INSTRUMENT PANEL - Page 75.
December 13, 2004: The Dynon D-10A has
arrived as expected. I have already tested it, updated the software that was
released while it was enroute to me, and placed it into the instrument panel. It has
the optional internal backup battery and it is shown below operating on that battery.
I took the cowl off and the upper forward fuselage skin to get access to the
area behind the panel. I wanted to see where I would have to cut access holes for
the Dynon serial cables, power wires, and the cable that runs to the remote compass sensor
and outside air temperature (OAT) sensor. That hole that is in there was done
tonight with my large unibit in two locations, then connected using the hand nibbling
tool. When I had the cables routed through it, I decided it was not large enough.
I have right angle connectors for the air lines to keep them from going through
that bulkhead. I will enlarge the hole in a later session.
I have to finish what I am doing up front on engine baffles and air seal fabric, then my attention moves to the instrument panel and wiring again. Stay tuned, there is more to come! The construction log book time now stands at 1412.9 hours of aircraft construction.
December 14, 2004: What can I say, the
engine baffles and air seal fabric are in a holding pattern. I got to work on the
area behind the Dynon unit to clear the cables and air lines from the pitot/static ports.
Here is the work in progress of drilling and hand nibbling. I put the digital
camera in "macro" mode and shot this through the front panel mounting hole for
the Dynon unit. I will give you a shot of the finished hole in a later session.
I finished it tonight, but forgot to take a picture of it.
This second shot of the day shows how I did the hole layout for the NAV
CDI display unit. It will be driven by the NAV portion of the Garmin
SL-30 NAV/COM receiver that will be installed in the radio stack.
After doing that layout, there is of course the work on the drill press to put
the holes where they need to go. You can see where I have drilled the three mounting
screw holes around the edges of the instrument opening. The larger fourth hole is
for clearance of the OBS selector knob. You can see that I have very lightly scribed
the surface to confirm that the hole cutter is properly adjusted before making the cut all
the way through.
Here you can see that I am preparing a rectangular hole for the ELT control
panel. I had drilled numerous small holes inside the scribe lines that will allow
the passage of the body of the miniature control panel through the aluminum plate.
Look carefully and you will see the four mounting screw holes near the corners of the
rectangle. This photo is looking from the back side of the panel. The four
platenuts near the right side of the photo hold the GPS mounting bracket.

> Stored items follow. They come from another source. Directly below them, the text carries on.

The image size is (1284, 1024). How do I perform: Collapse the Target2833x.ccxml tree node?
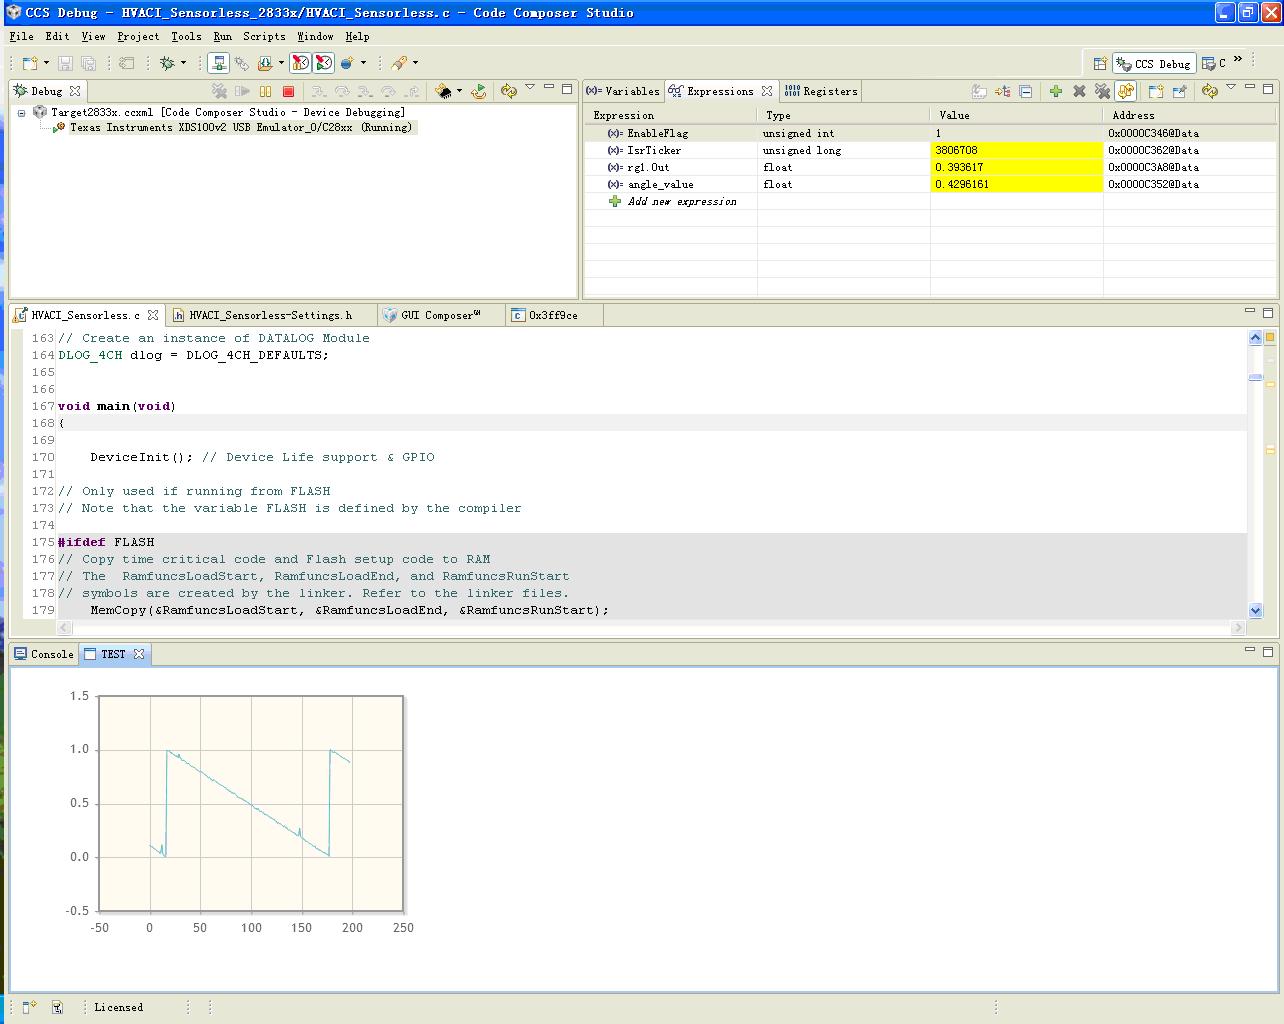(21, 112)
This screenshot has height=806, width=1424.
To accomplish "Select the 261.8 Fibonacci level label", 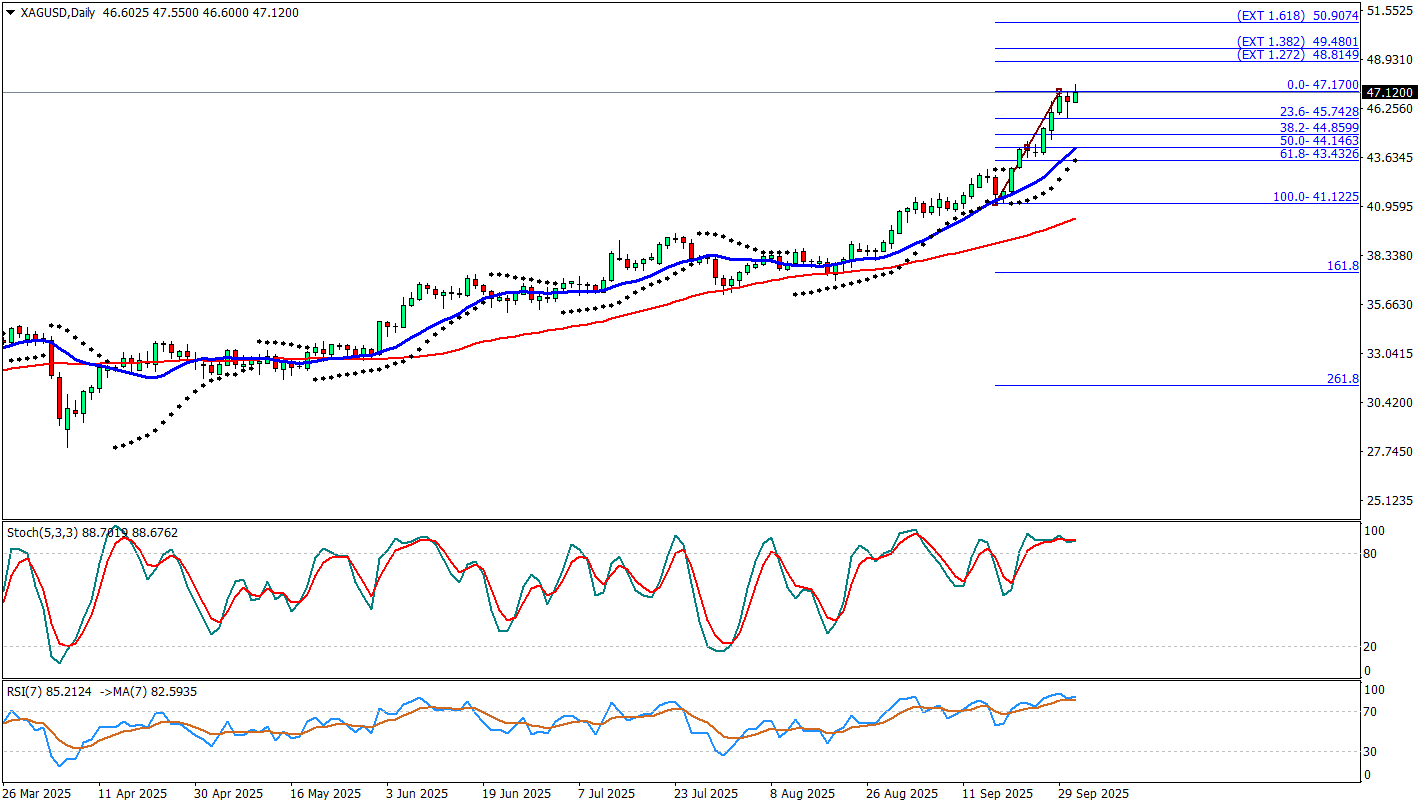I will click(1342, 379).
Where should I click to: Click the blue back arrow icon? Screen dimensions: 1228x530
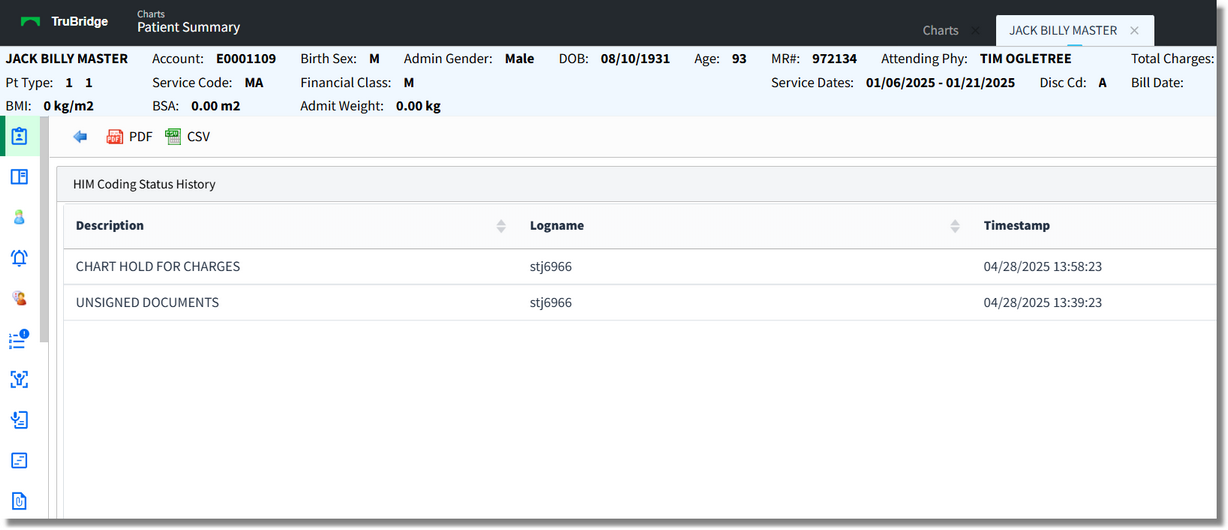click(x=80, y=137)
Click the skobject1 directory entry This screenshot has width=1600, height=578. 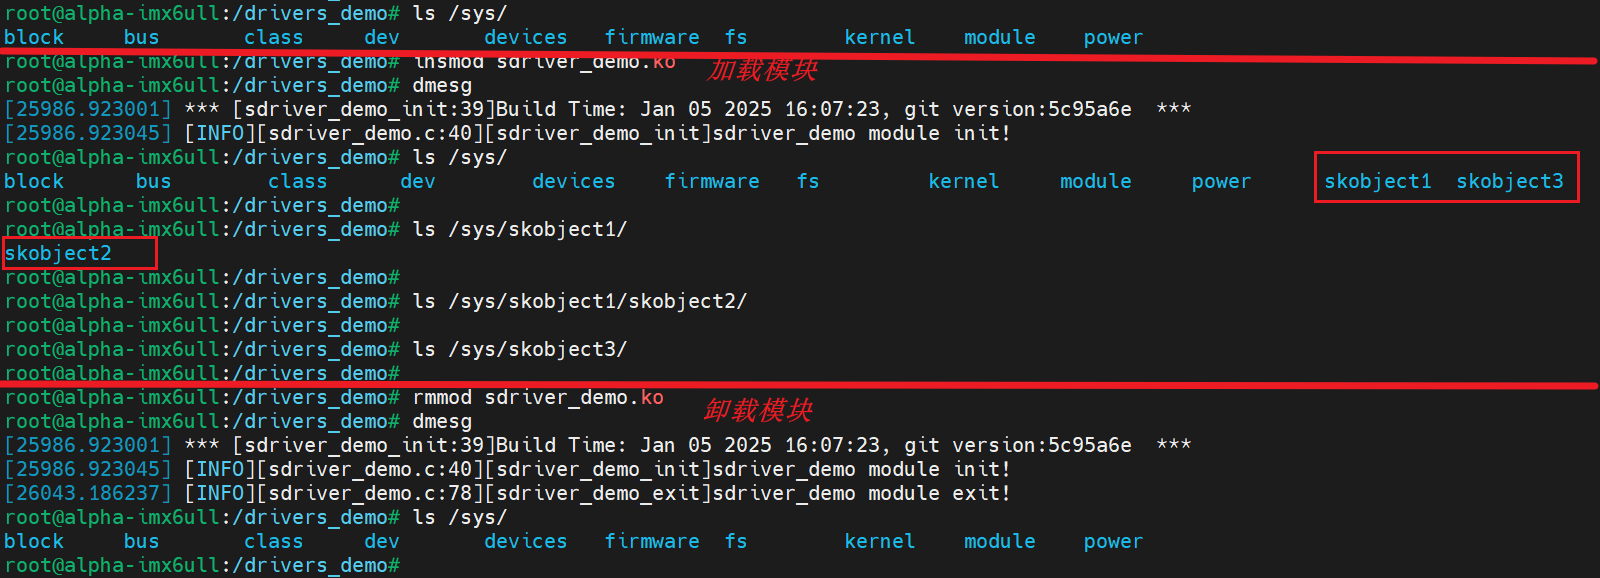tap(1377, 181)
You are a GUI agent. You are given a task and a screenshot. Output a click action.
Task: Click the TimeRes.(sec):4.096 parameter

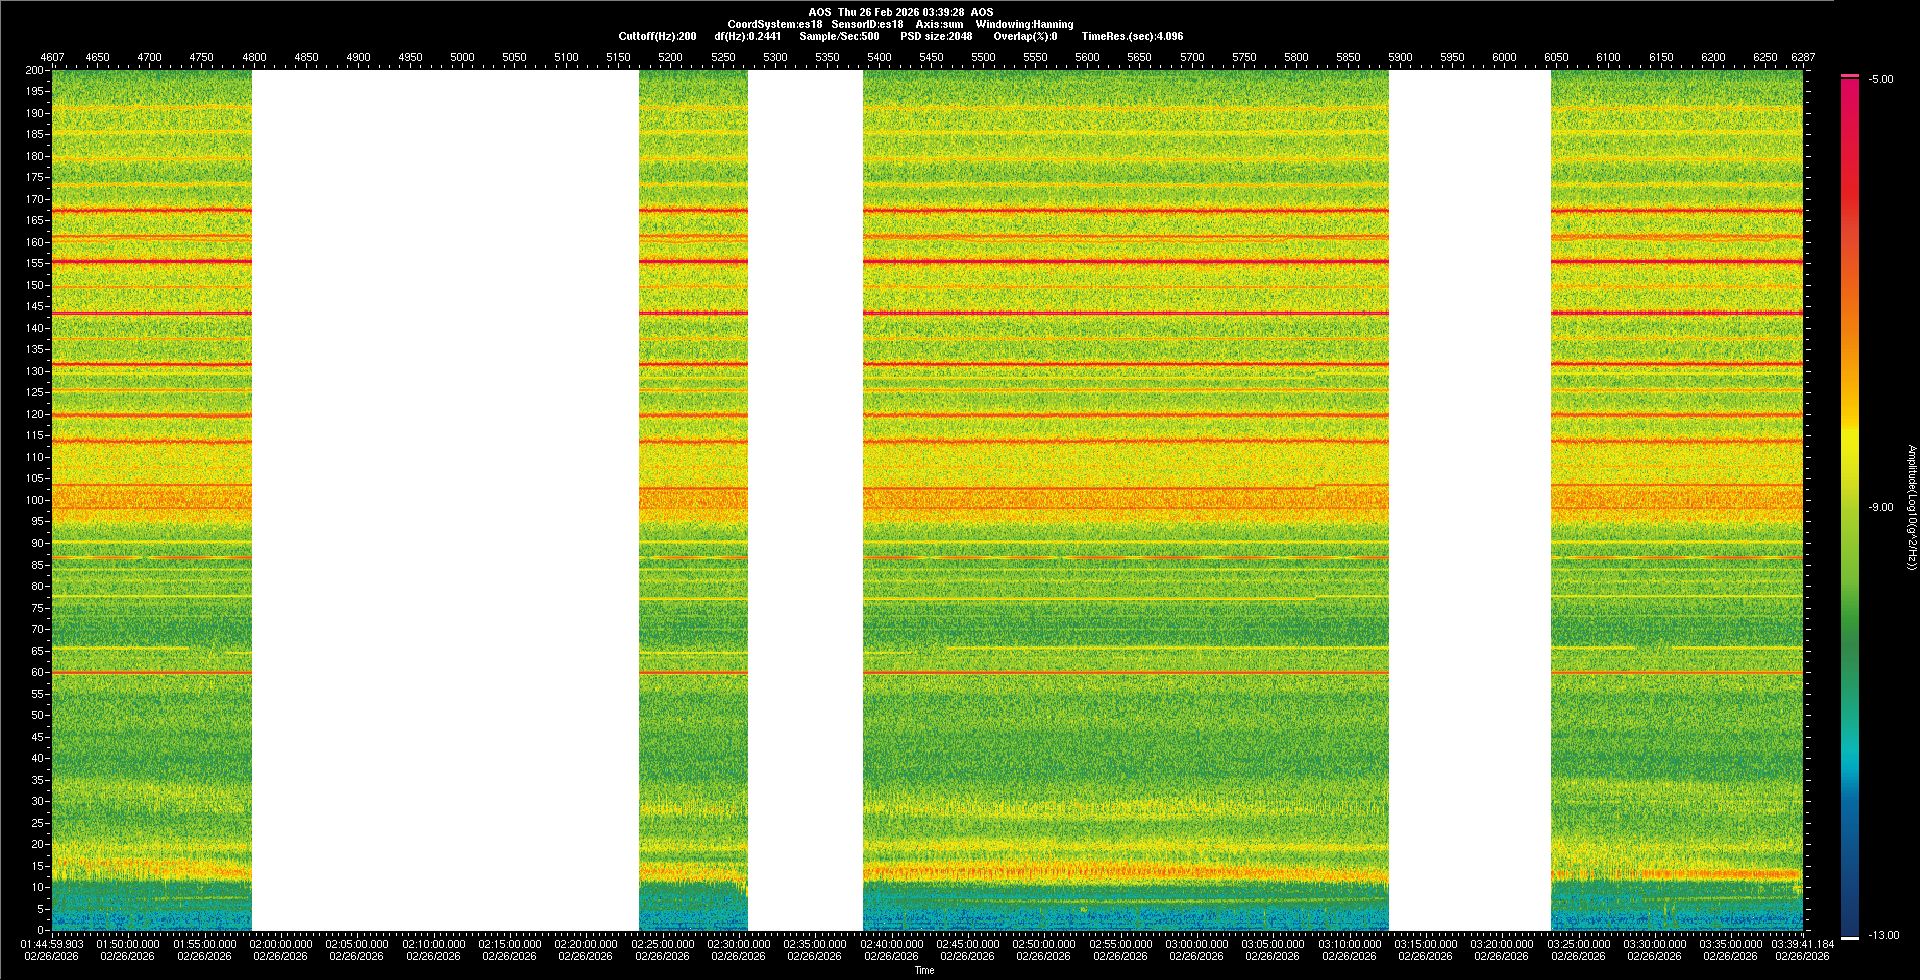coord(1132,36)
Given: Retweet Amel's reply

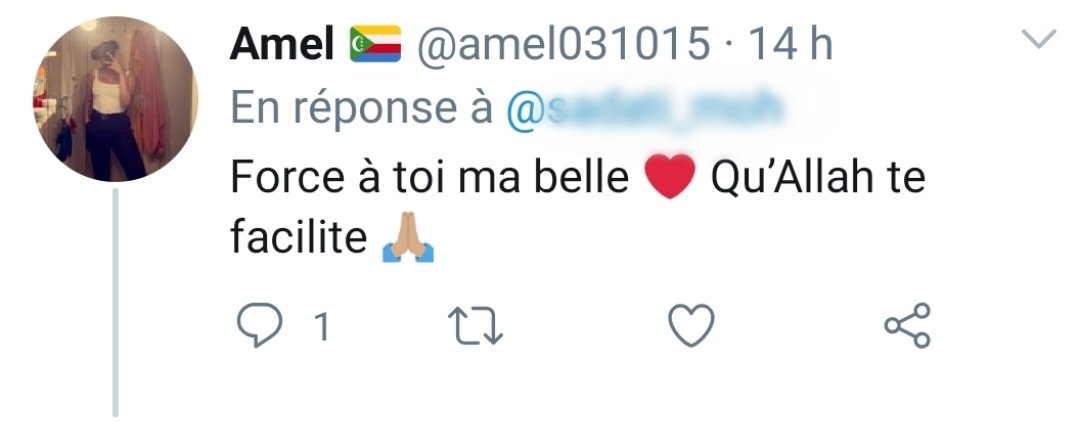Looking at the screenshot, I should coord(472,326).
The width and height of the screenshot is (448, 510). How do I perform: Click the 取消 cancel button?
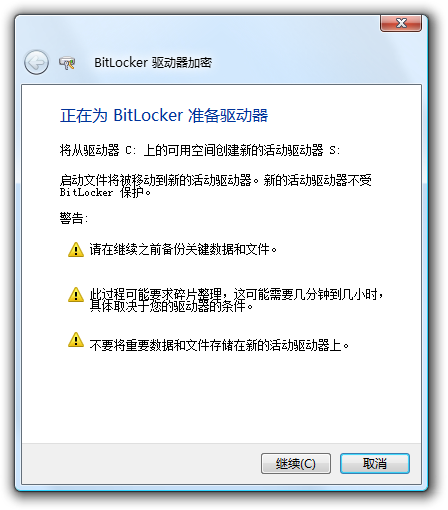pos(375,463)
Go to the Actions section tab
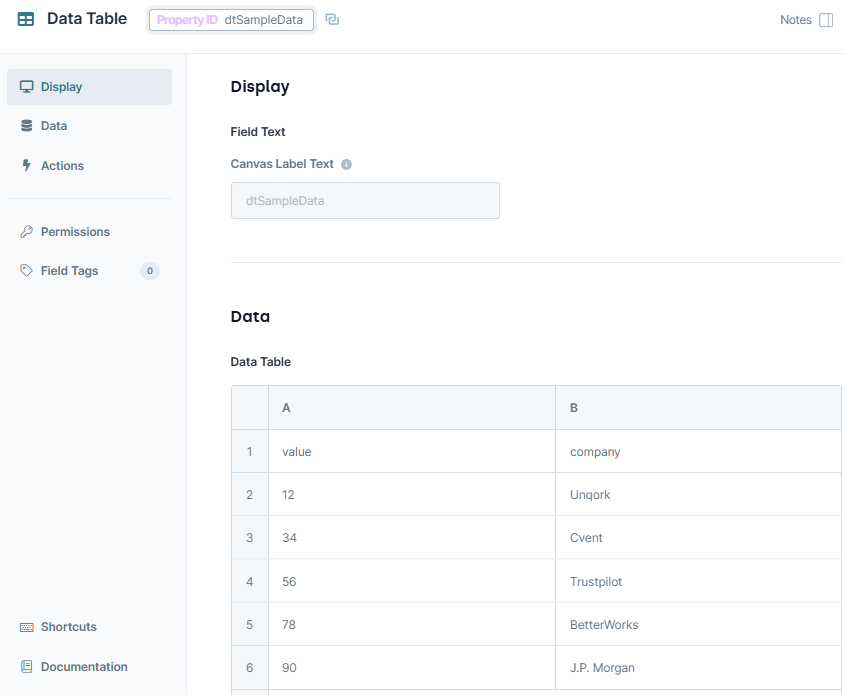Screen dimensions: 845x695 pyautogui.click(x=62, y=166)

And the last shot of the night is the finished product of tonight's work on the
kitchen floor. The new little rectangular hole is finished with precision filing and
two new small round holes for warning and indicator lights are above the Dynon mounting
location. I have to get one more warning light to install there before I prepare the
plate for painting. The other electrical sub-panel has a few new holes in it also.
I mounted the panel light dimmer circuit board behind the four very small holes you
see. There is a 1/4" hole for mounting the dimmer control potentiometer (POT),
and a new switch hole just to the right of it. The circuit
breakers for this panel are first shown back on page 59.